Дневник этот писался на излете долгого периода неизвестности, поскольку с выходом «Взрослея без толку» в 1960 году он таки прославился, тиражи его книг выросли, и их, надо думать, даже стали больше читать – если доказательством можно счесть то, как часто идеи Пола Гудмана повторялись (при этом без ссылки на него самого). С 1960 года он начал прилично зарабатывать – поскольку относились к нему уже с нужным пиететом, – прислушивалась к нему и молодежь. Казалось, все это ему льстило, хотя он по-прежнему сетовал, что-де недостаточно знаменит, что его недостаточно читают и вообще недооценивают.

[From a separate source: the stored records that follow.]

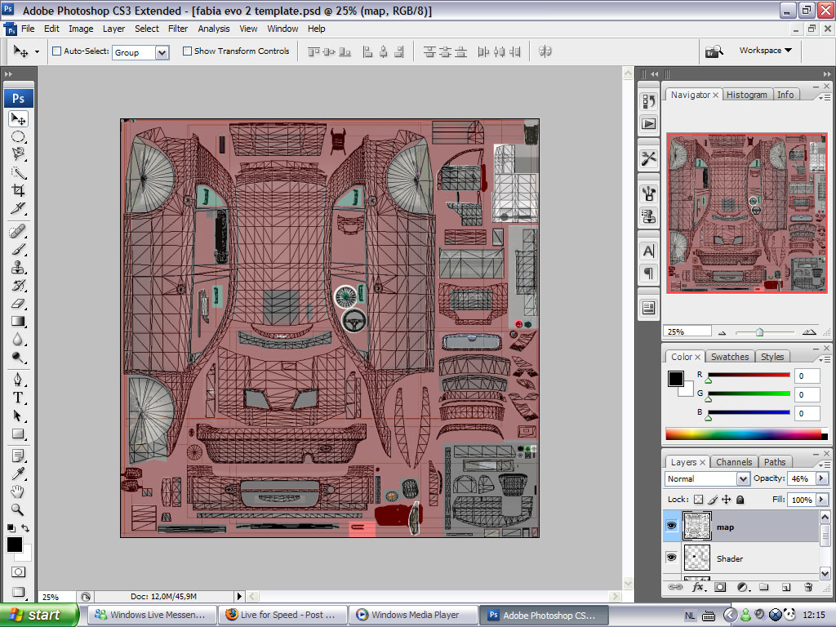
Task: Select the Hand tool
Action: pos(18,491)
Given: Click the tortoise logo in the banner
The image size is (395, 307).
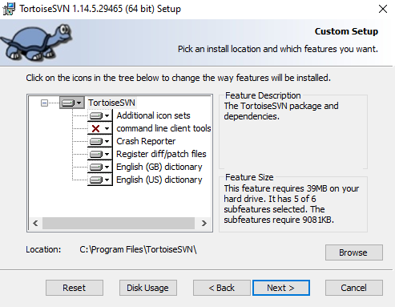Looking at the screenshot, I should pos(37,42).
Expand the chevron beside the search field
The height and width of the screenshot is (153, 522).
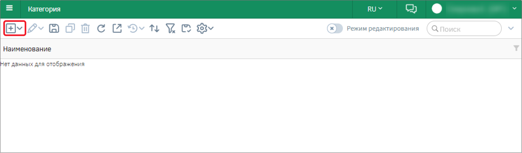511,28
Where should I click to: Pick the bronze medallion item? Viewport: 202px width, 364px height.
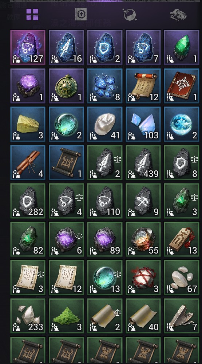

Отнюдь не будучи эгоистом, которому всегда всего мало, Пол Гудман совершенно справедливо полагал, что заслуженного внимания ему не оказывали. Это становится вполне очевидным в некрологах, которые мне довелось прочесть после его смерти в тех немногих американских газетах и журналах, которые я получаю здесь, в Париже. В них он предстает всего-навсего любопытным писателем-нонконформистом, который слишком разбрасывался в творчестве, выпустил «Взрослея без толку», повлиял на бунтарскую молодежь в Америке 1960-х и был несдержан в описаниях своей сексуальной жизни. Трогательный некролог Неда Рорема (единственный из всех, прочитанных мной, хоть как-то отражающий важность Пола Гудмана) напечатан в Village Voice – газете, которую читает большая часть его поклонников, – лишь на 17-й странице. В оценках, появляющихся сейчас, когда его уже не стало, Пол Гудман описывается как маргинал.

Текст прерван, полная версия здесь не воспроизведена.